I’d have made a heck of a good salesman as long as I was not expected to do the “hard sell” at all.
Where I come from, that shit does not fly, nor would it with I.
But as has always been the case with me, the potential is unquestionable. I have always had enormous reservoirs of untapped potential on so very many levels. Intellectual, creative, personal, performative, you name it.
Well, maybe not athletic.
The question is whether or not I can actually tap into all that potential, and at this point in life, it is looking like the answer is no.
Not by myself, anyhow. And yet I lack the capacity to obtain the sort of help I would need either. So the answer really is no.
For now, at least. I continue to hack away at the rock hard ice crystal, clear as glass, that encases my heart, and every day I get a little closer to being able to feel the light and love of the world on my cold and fractured soul.
But part of that liberation process is venting all the bad stuff. It’s like I have to let the bad stuff out in order to let the good stuff in, which I guess makes sense.
Metaphorically speaking, at least.
And I gave so much that needs to come out, and doing it through words like this is, quite frankly, doing it the hard way, but it’s the only way I have.
I have a thousand winters’ worth of frigid, rigid, uncompromising and unpromising solitude to overcome and I don’t even know where to start.
Once again I bemoan my lack of a capacity for transformation. All I can do is keep beavering away in hopes that some day I will reach some spiritual tipping point and things will finally slide into place.
Because if this slow, incremental progress is all I can ever hope for, I am not at all hopeful about living long enough to taste sanity.
And in all of this, I feel very very much alone. I know that is not technically true in any literal, objective sense, but it’s emotionally true for me nevertheless.
And it’s all because of that wall I put up 47 years ago to keep the evil world out when I was being violated in a way I couldn’t even understand let alone put into words.
People can’t really get close to me and I can’t get close to them either.
This fucking wall of mine gets in the way.
And it’s taking a long ol’ time to tear it down.
More after the break.
Pity the sleepwalker
Pity the sleepwalker
who cannot rest
and cannot wake
Who wanders eternally
through endless doorless halls
bumping into walls
taking enormous falls
as lost as a cloud in fog
I swear I had a lot more to add to that ten minutes ago.
Anyhow, my point is, I am feeling half-asleep and lost at sea. All alone in this world due to that stupid wall in my head that keeps me from feeling almost everything.
All that’s left of me is a very childlike consciousness that is utterly innocent of this world because he’s spent so little time in it.

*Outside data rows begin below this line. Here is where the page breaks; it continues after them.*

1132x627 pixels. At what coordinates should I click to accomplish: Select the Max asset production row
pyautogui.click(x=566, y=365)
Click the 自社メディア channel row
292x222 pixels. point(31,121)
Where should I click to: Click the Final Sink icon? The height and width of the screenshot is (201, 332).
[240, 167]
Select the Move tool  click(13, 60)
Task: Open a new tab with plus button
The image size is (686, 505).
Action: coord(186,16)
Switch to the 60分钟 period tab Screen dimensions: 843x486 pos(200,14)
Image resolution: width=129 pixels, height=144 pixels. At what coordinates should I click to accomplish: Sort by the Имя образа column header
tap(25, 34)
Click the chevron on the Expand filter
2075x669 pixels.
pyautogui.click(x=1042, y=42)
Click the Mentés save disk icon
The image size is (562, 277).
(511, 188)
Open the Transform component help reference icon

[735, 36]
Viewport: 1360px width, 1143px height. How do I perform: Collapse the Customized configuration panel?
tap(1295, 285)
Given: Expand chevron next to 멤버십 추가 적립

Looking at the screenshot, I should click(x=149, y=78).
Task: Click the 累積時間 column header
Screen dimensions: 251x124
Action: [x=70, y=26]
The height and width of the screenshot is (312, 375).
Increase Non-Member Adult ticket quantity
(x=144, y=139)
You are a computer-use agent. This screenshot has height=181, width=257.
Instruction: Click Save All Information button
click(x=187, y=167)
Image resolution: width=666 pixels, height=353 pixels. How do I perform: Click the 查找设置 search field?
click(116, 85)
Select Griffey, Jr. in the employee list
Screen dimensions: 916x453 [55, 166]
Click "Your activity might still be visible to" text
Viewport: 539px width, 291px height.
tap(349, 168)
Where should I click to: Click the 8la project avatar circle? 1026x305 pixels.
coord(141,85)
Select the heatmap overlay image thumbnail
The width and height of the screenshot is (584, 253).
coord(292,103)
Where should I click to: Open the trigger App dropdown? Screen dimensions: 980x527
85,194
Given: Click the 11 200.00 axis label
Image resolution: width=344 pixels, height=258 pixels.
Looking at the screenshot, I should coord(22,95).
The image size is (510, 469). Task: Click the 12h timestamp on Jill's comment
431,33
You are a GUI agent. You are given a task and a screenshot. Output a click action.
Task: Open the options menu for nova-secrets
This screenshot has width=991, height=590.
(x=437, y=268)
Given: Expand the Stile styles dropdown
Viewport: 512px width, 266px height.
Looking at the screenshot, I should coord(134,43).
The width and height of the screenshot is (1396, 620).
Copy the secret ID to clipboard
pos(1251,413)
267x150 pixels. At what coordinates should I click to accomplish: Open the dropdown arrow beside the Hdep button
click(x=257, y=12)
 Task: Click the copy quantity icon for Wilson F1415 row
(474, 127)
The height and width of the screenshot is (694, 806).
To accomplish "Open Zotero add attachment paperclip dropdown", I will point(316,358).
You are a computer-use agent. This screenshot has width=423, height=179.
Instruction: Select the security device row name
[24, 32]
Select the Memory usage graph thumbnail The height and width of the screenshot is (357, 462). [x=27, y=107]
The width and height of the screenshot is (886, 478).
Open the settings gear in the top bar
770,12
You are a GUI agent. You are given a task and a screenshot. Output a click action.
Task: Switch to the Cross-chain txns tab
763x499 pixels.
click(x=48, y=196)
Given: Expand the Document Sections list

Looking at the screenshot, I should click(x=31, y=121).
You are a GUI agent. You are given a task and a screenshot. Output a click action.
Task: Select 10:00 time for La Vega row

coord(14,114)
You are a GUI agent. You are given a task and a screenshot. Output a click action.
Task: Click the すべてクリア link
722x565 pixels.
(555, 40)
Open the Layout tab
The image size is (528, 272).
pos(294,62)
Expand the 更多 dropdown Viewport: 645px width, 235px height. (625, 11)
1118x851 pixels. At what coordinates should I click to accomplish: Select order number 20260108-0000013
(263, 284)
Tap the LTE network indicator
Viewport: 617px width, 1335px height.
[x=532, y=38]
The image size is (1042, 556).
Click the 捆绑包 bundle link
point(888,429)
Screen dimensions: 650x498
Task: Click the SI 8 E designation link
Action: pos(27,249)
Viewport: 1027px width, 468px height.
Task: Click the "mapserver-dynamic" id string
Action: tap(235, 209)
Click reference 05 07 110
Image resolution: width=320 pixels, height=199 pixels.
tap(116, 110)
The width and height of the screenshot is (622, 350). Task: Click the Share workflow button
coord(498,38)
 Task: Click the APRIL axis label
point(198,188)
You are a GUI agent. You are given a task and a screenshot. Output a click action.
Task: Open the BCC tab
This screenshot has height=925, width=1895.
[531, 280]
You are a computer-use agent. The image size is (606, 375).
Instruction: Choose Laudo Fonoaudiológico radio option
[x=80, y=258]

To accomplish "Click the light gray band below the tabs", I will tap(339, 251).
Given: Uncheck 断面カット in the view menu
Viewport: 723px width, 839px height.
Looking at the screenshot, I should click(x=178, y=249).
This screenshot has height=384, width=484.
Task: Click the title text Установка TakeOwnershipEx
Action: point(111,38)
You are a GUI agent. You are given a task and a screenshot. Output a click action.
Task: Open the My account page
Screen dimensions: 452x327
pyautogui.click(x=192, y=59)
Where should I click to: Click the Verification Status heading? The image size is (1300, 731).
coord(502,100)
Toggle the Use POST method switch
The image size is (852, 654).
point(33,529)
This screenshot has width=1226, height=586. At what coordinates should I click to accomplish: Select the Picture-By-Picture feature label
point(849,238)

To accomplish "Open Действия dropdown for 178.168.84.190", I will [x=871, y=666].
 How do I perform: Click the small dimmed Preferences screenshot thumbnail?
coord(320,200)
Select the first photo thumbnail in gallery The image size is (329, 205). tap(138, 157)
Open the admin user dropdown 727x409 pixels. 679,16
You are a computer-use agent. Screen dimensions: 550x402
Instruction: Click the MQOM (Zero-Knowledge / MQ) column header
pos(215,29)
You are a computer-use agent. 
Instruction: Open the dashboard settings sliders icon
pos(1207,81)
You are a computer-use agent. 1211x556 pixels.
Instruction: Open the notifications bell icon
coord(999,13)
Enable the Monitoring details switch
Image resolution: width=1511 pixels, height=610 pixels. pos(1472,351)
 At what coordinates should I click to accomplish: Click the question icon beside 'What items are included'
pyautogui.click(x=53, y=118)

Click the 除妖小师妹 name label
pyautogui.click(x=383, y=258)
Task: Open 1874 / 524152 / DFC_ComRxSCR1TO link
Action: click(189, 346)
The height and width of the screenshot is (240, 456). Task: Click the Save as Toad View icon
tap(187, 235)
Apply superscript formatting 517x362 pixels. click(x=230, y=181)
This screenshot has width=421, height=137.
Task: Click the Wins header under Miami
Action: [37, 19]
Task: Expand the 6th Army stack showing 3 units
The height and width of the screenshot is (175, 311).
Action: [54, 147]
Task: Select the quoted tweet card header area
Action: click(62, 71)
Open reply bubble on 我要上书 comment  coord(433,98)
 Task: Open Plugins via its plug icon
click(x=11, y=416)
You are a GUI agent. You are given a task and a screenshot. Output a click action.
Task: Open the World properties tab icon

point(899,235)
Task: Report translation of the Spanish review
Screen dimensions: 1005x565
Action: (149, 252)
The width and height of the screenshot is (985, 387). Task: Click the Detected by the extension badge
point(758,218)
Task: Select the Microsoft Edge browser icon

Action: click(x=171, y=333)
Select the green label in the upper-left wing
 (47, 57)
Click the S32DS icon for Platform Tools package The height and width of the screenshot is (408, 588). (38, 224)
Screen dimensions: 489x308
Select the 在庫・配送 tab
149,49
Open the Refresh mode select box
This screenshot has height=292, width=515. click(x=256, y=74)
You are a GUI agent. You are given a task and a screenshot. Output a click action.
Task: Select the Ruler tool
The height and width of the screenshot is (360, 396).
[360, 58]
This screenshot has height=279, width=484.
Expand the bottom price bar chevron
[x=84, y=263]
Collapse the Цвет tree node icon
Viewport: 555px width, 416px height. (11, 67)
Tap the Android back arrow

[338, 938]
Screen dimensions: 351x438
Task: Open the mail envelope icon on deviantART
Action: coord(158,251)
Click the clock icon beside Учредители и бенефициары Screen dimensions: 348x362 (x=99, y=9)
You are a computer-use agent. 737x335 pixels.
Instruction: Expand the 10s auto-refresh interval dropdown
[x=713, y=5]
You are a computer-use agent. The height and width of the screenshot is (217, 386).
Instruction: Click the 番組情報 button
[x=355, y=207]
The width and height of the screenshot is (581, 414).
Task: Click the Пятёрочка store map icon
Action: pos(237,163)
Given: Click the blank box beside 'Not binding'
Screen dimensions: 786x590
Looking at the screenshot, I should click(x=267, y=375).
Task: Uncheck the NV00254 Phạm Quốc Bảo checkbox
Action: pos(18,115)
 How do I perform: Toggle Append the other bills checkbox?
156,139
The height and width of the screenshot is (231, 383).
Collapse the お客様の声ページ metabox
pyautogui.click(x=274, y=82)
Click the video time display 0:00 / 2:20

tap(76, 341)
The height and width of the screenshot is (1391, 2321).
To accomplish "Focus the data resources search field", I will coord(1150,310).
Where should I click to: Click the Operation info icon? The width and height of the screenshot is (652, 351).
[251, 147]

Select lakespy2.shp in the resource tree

I see so much but have done so little.
It’s almost obscene, really. To have someone who has developed so massively in one way – intellectually – but has nothing but a palsied and feeble soul to steer it with.
No wonder I often feel like I am not really here. Like I have said here before, it feels like either I am not real, or the world isn’t, and my unreality is far less scary.
I’d rather be a ghost in a world of men than a man in a world of ghosts.
And I know the problem is me either way. Something deep and terrible is broken inside me and it’s left me in this absurd position of being a wounded wizard with vast cosmic powers at my command but too weak a will to use them.
I feel so sick sometimes. Like I’ve been poisoned and it’s made everything in me toxic and all I can do is bide my time until the toxin passes from me naturally.
And I feel so weak. Like I have a bad case of detached id. At some level, the body and mind and soul need to be able to either generate all their own energies or be able to open up to take in the energies of the world and all that’s in it.
Somehow, there needs to be more. But I feel so feeble and helpless. Like I’m a turtle on its back, or a child trying to climb up on something but it’s just too tall.
Or like I am trying to grab on to something but I just can’t quite reach it.
Maybe it’s an emotional problem. Maybe it’s physical. Maybe it’s spiritual.
It’s probably all three, to be honest.
And I don’t know where to find the strength to rise.
I will talk to you nice people again tomorrow.